Most health center clients are already on medication because of diabetes, hypertension, asthma or other diagnosis. They also might be experiencing some degree of depression, anxiety, psychosis or substance abuse. If psychologists want to prescribe medication on top of existing medications, then public safety dictates a better qualified provider. The proposed training of SB 1004 and HB 1456 falls short. At a minimum, psychologists need to attend nursing school with an advanced practice degree in prescribing psychopharmacological drugs.
Our community health center clients deserve no less, and so does the general public.
Nancy Manali-Leonardo, RN
Musicians thrilled to play with Catingub
If Hugh and Sandra Castell of Bellevue, Wash., enjoy concerts in Hawaii so much ("Letters," March 17
), then they should know that Matt Catingub is the Honolulu Symphony Pops conductor whose arrangements and performances with Rosemary Clooney and in the film "Good Night and Good Luck" have earned him the highest awards from the movie and recording industry.

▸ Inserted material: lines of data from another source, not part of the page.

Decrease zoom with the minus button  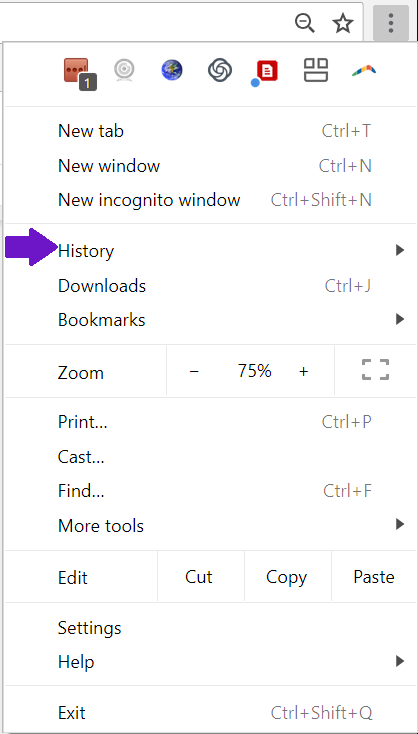[x=194, y=372]
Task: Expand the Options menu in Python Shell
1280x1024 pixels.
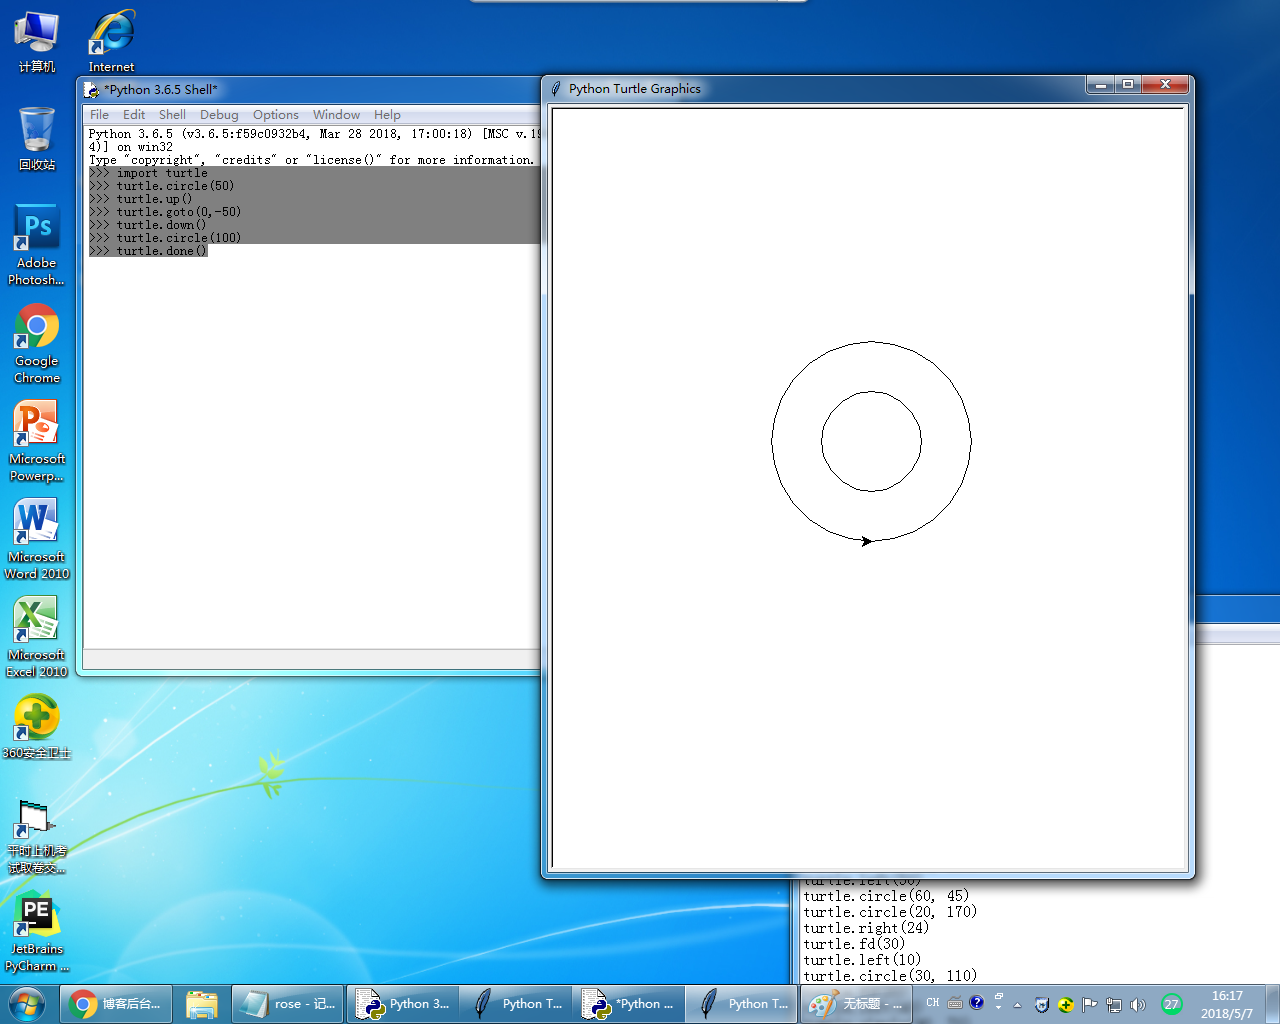Action: [275, 115]
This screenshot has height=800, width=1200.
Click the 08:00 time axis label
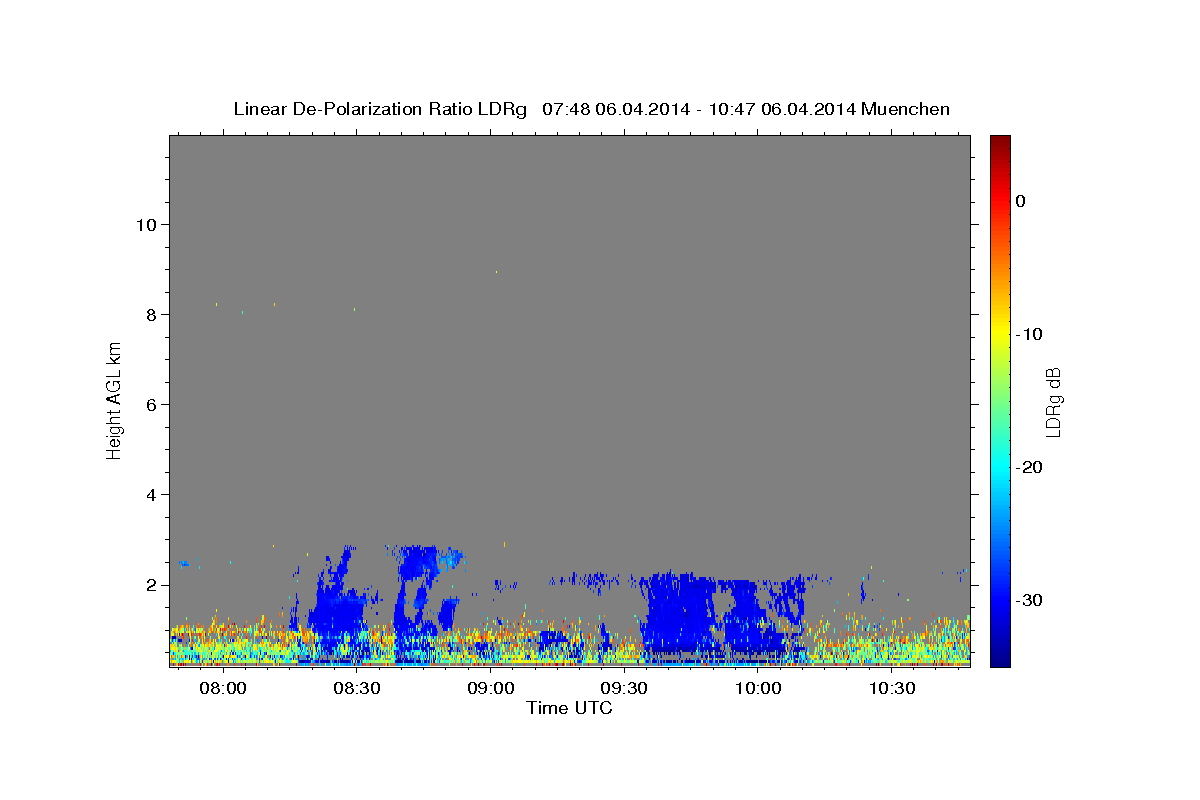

The "Return to Romance -- the CD" concert was a re-creation of Catingub's best-selling CD, where Matt and producer Allen Sviridoff selected and recorded America's great love songs with the Matt Catingub Orchestra of Hawaii, utilizing some of Hawaii's and the nation's singing stars. These singers, myself humbly included, were all honored and proud to be part of Catingub's CD, which led to the live concert. In other words, we were HIS guests at HIS concert. We all wanted to have musical and verbal interplay with Maestro Catingub since our respect for him was the primary reason we were there.
Every singer in Hawaii and most in "upper America" would give a king's ransom just to own some Catingub arrangements. In fact, many major singing stars come to Hawaii for a greatly reduced fee just to have his highly prized charts.
The Castells are entitled to their opinion but when that opinion flies in the face of what the singers they admire hold dear, then I must speak up for myself and my fellow concert performers.
U.S. attorney firings really can't compare
Congress achieved a new height in silliness yesterday when it began the process of subpoenaing Karl Rove, U.S. Attorney General Alberto Gonzales, former White House counsel Harriet Miers and others to testify about the political firings of U.S. attorneys.
If President Bush can order invasions and launch wars that lead to the violent deaths of thousands of Americans and tens, even hundreds of thousands of other human beings, why shouldn't he be able to fire anyone he doesn't approve of, for whatever reason? Small matter, indeed!
It's time for Congress to quit fretting over warts and to seriously do something about malignancies.
John A. Broussard
Gonzales should serve Americans, not Bush
U.S. Attorney General Alberto Gonzales seems to have confused "serving at the pleasure of the president" with serving the president's pleasures. I'm pretty sure that he's supposed to be serving all of the American people by enforcing the laws and defending the Constitution, not kowtowing to the political whims of an out-of control-executive branch.